The Yucatán impact was legendary bad luck in happening at the worst possible time and place. Besides setting an ocean of oil ablaze, the impact occurred at a precipitous time, when ecosystems were particularly vulnerable. If the bolide had struck a few million years earlier, when species were more diverse and food chains more robust, or a few million years later, after adjusting to other environmental calamities, dinosaurs may have pulled through.
As with other mass extinction events, the deck of life was severely shuffled in the K–Pg extinction event. No land animal heavier than 25 kilos survived, which is about the heft of a bulldog or dalmatian.
Dinosaurs were not the only land animals wiped out: so too 83% of existing lizards and snakes. The climatic calamity was simply too much to bear for all sorts of creatures, even arthropods. All told, 75% of terrestrial animal species, and about as many plants, were lost in the K–Pg extinction event. Pollinating bees suffered terribly.

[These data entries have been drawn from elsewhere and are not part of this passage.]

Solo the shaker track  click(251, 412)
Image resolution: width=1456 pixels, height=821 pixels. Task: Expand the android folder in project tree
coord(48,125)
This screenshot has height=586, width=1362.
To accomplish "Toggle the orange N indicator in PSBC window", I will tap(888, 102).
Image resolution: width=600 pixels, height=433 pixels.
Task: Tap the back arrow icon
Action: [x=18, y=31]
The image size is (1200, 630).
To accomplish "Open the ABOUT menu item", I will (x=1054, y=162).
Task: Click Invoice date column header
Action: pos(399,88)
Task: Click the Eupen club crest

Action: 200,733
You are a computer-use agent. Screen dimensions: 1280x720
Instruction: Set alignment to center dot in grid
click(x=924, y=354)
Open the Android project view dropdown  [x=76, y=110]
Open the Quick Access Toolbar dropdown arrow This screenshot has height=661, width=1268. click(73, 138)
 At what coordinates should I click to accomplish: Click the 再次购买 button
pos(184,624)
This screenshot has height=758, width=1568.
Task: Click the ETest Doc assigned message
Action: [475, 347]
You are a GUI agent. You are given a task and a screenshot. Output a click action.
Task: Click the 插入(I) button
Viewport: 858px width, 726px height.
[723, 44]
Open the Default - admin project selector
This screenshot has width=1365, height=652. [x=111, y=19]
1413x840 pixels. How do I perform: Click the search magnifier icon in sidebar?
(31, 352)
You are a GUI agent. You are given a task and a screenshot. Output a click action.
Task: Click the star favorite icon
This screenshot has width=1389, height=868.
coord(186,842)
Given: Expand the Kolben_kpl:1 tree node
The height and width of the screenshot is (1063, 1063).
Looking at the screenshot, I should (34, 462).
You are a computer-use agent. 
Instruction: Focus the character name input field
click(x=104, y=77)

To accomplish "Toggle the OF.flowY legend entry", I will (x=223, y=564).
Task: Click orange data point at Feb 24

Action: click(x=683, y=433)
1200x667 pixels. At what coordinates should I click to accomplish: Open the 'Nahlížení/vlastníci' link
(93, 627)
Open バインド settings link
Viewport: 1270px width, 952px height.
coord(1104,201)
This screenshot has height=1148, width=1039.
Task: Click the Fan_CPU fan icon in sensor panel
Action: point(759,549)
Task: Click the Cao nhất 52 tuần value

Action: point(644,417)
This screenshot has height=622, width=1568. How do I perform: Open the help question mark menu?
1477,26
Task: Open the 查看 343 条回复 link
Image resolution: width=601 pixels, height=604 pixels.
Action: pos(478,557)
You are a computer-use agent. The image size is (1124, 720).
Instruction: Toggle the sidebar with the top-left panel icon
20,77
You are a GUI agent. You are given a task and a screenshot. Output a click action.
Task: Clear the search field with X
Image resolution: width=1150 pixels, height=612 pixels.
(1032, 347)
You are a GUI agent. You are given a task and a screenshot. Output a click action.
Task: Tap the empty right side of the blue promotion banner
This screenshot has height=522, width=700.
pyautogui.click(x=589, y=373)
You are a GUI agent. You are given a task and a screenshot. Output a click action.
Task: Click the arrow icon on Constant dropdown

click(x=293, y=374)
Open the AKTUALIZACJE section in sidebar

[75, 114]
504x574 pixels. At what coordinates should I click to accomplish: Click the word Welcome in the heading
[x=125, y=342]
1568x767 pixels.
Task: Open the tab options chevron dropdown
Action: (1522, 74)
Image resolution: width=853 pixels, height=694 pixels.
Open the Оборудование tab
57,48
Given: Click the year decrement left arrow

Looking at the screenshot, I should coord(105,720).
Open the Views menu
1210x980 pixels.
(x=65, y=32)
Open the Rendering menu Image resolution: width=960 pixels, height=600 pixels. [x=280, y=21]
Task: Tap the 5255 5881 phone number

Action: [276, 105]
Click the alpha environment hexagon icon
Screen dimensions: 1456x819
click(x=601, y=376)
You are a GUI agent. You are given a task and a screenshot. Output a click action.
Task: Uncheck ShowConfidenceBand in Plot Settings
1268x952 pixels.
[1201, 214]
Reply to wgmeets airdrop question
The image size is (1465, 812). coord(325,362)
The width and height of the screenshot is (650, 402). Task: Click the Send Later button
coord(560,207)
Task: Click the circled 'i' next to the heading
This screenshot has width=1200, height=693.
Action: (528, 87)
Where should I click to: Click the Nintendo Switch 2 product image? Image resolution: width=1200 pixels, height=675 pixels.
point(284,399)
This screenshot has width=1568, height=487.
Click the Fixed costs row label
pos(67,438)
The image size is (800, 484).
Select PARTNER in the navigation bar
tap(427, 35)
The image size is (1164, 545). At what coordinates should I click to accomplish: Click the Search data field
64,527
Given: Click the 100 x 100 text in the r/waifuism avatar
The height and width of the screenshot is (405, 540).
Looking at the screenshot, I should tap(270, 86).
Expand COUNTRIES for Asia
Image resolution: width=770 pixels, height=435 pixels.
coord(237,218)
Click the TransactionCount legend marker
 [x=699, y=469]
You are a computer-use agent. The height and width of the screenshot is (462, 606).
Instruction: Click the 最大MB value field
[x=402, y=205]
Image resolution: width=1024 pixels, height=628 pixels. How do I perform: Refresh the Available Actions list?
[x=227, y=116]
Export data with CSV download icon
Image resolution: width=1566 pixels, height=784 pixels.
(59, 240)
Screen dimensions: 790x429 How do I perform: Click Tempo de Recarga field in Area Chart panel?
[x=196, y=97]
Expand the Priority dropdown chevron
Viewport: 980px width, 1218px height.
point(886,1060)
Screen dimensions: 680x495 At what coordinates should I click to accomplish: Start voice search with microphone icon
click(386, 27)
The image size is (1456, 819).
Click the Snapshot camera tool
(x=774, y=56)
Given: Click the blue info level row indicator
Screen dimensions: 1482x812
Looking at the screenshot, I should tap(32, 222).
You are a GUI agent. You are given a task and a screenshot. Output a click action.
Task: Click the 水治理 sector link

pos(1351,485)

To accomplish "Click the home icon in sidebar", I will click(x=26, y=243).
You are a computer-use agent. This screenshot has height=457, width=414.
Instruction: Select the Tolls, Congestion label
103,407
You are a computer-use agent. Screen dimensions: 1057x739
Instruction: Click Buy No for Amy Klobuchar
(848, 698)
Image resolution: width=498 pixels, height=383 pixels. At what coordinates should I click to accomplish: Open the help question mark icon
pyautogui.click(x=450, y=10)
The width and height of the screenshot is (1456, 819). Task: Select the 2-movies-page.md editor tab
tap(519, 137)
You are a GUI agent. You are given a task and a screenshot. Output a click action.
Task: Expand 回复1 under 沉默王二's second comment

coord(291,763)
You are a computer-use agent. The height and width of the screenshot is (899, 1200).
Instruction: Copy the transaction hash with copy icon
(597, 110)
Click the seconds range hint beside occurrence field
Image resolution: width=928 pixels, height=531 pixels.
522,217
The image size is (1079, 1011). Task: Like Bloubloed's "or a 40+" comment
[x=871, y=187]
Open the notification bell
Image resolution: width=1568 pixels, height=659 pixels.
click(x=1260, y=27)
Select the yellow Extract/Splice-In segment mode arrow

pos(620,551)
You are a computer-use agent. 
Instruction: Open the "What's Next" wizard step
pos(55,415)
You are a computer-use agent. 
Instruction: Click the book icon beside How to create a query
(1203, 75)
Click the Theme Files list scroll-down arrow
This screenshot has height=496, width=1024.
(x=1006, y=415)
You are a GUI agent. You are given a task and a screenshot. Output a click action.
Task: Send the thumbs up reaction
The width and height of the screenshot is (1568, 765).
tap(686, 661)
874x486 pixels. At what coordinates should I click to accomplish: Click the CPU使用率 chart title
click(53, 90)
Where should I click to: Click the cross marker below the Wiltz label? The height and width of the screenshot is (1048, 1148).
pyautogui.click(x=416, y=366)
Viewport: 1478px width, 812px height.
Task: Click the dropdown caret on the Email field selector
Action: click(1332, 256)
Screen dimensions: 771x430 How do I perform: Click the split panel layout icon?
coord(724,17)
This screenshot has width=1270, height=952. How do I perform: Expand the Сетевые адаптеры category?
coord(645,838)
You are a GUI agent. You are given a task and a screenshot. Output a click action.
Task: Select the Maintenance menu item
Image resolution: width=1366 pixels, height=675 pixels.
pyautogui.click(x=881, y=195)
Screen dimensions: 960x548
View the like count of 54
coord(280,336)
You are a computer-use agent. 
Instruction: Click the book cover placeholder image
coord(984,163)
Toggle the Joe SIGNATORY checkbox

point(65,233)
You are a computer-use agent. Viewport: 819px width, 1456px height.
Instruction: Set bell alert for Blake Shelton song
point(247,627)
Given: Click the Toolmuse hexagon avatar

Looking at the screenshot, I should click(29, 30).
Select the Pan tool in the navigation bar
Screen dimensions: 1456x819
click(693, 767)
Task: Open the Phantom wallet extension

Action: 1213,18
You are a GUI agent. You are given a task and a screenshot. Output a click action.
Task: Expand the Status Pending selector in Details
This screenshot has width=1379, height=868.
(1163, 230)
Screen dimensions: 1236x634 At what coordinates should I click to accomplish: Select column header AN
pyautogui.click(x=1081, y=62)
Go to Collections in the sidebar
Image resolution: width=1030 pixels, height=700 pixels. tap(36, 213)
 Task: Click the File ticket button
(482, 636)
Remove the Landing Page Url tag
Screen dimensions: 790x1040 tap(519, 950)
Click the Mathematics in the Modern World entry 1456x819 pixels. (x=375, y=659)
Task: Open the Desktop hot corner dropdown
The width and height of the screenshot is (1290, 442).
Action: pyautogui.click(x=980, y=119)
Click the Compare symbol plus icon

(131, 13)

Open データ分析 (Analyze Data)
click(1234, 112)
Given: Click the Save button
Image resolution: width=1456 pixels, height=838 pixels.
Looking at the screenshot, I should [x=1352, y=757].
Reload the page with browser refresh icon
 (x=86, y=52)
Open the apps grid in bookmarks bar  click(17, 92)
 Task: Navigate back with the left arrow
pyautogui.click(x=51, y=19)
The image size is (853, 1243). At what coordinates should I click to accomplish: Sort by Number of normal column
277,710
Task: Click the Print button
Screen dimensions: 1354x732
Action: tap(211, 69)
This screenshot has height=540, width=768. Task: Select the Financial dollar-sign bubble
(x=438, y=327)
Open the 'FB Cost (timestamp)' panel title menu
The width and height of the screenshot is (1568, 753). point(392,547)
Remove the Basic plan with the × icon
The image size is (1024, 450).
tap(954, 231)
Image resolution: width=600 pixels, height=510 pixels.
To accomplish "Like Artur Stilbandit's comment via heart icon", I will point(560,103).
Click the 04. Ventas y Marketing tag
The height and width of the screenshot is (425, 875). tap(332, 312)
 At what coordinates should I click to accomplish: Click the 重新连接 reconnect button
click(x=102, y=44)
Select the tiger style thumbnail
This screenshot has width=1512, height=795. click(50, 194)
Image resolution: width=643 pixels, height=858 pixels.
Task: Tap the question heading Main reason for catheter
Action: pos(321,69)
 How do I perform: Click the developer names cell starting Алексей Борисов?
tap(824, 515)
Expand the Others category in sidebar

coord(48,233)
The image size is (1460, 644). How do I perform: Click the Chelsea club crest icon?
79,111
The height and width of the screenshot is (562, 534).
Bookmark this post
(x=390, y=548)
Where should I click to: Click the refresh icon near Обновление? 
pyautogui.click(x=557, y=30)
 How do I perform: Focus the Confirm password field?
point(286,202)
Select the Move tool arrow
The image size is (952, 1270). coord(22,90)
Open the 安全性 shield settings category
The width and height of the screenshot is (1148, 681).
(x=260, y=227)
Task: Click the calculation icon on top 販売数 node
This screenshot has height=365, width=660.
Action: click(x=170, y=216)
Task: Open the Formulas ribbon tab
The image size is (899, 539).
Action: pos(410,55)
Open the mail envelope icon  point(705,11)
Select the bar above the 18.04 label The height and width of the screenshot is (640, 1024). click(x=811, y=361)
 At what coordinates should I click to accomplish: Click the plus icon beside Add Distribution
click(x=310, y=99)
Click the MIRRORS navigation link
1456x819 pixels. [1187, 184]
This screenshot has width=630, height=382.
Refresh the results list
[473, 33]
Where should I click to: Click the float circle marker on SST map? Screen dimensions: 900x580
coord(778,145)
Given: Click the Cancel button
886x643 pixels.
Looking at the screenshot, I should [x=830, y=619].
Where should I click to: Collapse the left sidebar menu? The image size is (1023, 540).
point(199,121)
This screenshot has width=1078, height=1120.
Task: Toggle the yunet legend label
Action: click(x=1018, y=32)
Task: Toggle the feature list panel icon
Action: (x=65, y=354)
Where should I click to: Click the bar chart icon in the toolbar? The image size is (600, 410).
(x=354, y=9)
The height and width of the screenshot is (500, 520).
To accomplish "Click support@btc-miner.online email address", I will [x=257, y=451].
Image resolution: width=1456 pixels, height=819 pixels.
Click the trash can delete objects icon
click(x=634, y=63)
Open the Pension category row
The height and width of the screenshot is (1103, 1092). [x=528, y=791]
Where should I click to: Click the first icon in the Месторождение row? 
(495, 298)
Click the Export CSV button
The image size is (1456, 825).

Half of marine species were decimated, but only 10–22% of those in freshwater. 90% of bony fish species survived. Ray-finned fishes dominated the seas in the aftermath of K–Pg extinction. The demise of the large reptilian sea monsters of the Cretaceous opened the way for cetaceans.
K–Pg was a reenactment of extinction patterns from previous events. Large animals are inherently less well-adapted to withstand dramatic changes than smaller ones, as some niches remain habitable, whereas larger landscapes are drastically diminished during such events. That withstanding, rapid climate change can doom specialist species, as K–Pg showed with the dramatic decline of reptiles.
The toll on small animals was still high. Over 90% of mammal species worldwide were wiped out. Mammal comeback after the extinction event was surprisingly swift, abetted by the loss of predators and habitat competitors.
Amphibians, reliant upon freshwater, were largely unaffected. Insects, tortoises, and crocodiles fared relatively well.
Many insects are detrivores. Furthermore, most have at least 1 durable resting stage that allows extended dormancy.
Crocodiles and tortoises can survive for long durations without food, and both can be scavengers. All 6 groups of turtles alive at the time made it through.
One trick to making it past the extended winter that followed the Yucatán big bang was being small and mobile, and to be able to survive on what food was available. Fussy eaters did not fare well.
Able to flee devastated areas, tiny dinosaur descendants winged their way past the K–Pg boundary – or at least some of them did. Being toothless, but with strong beaks, meant that birds could survive on seeds or fish the seas. Still, that as many species endured as did is surprising.
Their hardiness served them well. Birds proliferated to become the most speciose tetrapod.
Zoologists have tended to look upon the current geological era as being dominated by mammals, but it as much belongs to birds.